[Problem to solve]
Produce the full set of records below once more, exactly as they stand.

[Exercise input]
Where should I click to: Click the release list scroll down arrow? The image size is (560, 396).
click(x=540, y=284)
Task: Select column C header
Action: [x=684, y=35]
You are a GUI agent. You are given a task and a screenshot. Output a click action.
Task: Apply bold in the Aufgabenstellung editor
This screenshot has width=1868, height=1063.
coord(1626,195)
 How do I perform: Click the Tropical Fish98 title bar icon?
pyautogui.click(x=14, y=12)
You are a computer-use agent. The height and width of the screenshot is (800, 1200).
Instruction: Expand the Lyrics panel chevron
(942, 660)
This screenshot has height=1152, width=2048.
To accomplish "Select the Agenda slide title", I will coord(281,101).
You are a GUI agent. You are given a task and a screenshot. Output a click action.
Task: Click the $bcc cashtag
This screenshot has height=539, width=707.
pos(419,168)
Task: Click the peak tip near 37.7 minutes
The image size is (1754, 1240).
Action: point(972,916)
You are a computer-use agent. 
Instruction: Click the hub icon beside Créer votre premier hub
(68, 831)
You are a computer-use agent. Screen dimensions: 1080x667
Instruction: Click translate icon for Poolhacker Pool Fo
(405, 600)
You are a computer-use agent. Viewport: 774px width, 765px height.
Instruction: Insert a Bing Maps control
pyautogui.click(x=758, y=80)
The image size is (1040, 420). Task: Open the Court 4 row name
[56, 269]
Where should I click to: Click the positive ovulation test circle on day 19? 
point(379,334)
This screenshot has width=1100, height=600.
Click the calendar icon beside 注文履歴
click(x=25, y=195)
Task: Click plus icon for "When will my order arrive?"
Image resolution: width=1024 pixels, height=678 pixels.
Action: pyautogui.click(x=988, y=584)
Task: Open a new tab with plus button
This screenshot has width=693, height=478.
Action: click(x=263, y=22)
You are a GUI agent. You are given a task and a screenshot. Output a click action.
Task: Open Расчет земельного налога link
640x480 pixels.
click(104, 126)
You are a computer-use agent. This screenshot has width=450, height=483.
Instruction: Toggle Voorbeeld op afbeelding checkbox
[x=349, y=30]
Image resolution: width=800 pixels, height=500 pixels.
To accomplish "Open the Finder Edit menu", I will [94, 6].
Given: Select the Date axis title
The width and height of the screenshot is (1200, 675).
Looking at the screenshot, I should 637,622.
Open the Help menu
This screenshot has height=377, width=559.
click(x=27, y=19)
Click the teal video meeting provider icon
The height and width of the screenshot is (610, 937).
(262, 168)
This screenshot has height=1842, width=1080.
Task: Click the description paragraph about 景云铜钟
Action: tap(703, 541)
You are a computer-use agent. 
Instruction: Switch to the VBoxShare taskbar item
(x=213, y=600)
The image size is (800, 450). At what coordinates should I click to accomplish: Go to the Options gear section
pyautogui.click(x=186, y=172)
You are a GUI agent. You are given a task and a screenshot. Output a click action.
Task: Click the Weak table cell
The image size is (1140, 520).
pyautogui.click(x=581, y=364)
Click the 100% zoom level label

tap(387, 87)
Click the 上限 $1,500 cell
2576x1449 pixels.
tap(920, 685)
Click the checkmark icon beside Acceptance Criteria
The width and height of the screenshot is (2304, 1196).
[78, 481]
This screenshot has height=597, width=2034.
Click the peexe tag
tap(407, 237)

[Exercise response]
Where should I click to: Click the release list scroll down arrow? The image size is (560, 396).
click(x=540, y=284)
Task: Select column C header
Action: [x=684, y=35]
You are a GUI agent. You are given a task and a screenshot. Output a click action.
Task: Apply bold in the Aufgabenstellung editor
This screenshot has width=1868, height=1063.
coord(1626,195)
 How do I perform: Click the Tropical Fish98 title bar icon?
pyautogui.click(x=14, y=12)
You are a computer-use agent. The height and width of the screenshot is (800, 1200).
Instruction: Expand the Lyrics panel chevron
(942, 660)
This screenshot has height=1152, width=2048.
To accomplish "Select the Agenda slide title", I will coord(281,101).
You are a GUI agent. You are given a task and a screenshot. Output a click action.
Task: Click the $bcc cashtag
This screenshot has height=539, width=707.
pos(419,168)
Task: Click the peak tip near 37.7 minutes
The image size is (1754, 1240).
Action: point(972,916)
You are a computer-use agent. 
Instruction: Click the hub icon beside Créer votre premier hub
(68, 831)
You are a computer-use agent. Screen dimensions: 1080x667
Instruction: Click translate icon for Poolhacker Pool Fo
(405, 600)
You are a computer-use agent. Viewport: 774px width, 765px height.
Instruction: Insert a Bing Maps control
pyautogui.click(x=758, y=80)
The image size is (1040, 420). Task: Open the Court 4 row name
[56, 269]
Where should I click to: Click the positive ovulation test circle on day 19? 
point(379,334)
This screenshot has width=1100, height=600.
Click the calendar icon beside 注文履歴
click(x=25, y=195)
Task: Click plus icon for "When will my order arrive?"
Image resolution: width=1024 pixels, height=678 pixels.
Action: pyautogui.click(x=988, y=584)
Task: Open a new tab with plus button
This screenshot has width=693, height=478.
Action: click(x=263, y=22)
You are a GUI agent. You are given a task and a screenshot. Output a click action.
Task: Open Расчет земельного налога link
640x480 pixels.
click(104, 126)
You are a computer-use agent. This screenshot has width=450, height=483.
Instruction: Toggle Voorbeeld op afbeelding checkbox
[x=349, y=30]
Image resolution: width=800 pixels, height=500 pixels.
To accomplish "Open the Finder Edit menu", I will [94, 6].
Given: Select the Date axis title
The width and height of the screenshot is (1200, 675).
Looking at the screenshot, I should 637,622.
Open the Help menu
This screenshot has height=377, width=559.
click(x=27, y=19)
Click the teal video meeting provider icon
The height and width of the screenshot is (610, 937).
(262, 168)
This screenshot has height=1842, width=1080.
Task: Click the description paragraph about 景云铜钟
Action: tap(703, 541)
You are a computer-use agent. 
Instruction: Switch to the VBoxShare taskbar item
(x=213, y=600)
The image size is (800, 450). At what coordinates should I click to accomplish: Go to the Options gear section
pyautogui.click(x=186, y=172)
You are a GUI agent. You are given a task and a screenshot. Output a click action.
Task: Click the Weak table cell
The image size is (1140, 520).
pyautogui.click(x=581, y=364)
Click the 100% zoom level label

tap(387, 87)
Click the 上限 $1,500 cell
2576x1449 pixels.
tap(920, 685)
Click the checkmark icon beside Acceptance Criteria
The width and height of the screenshot is (2304, 1196).
[78, 481]
This screenshot has height=597, width=2034.
Click the peexe tag
tap(407, 237)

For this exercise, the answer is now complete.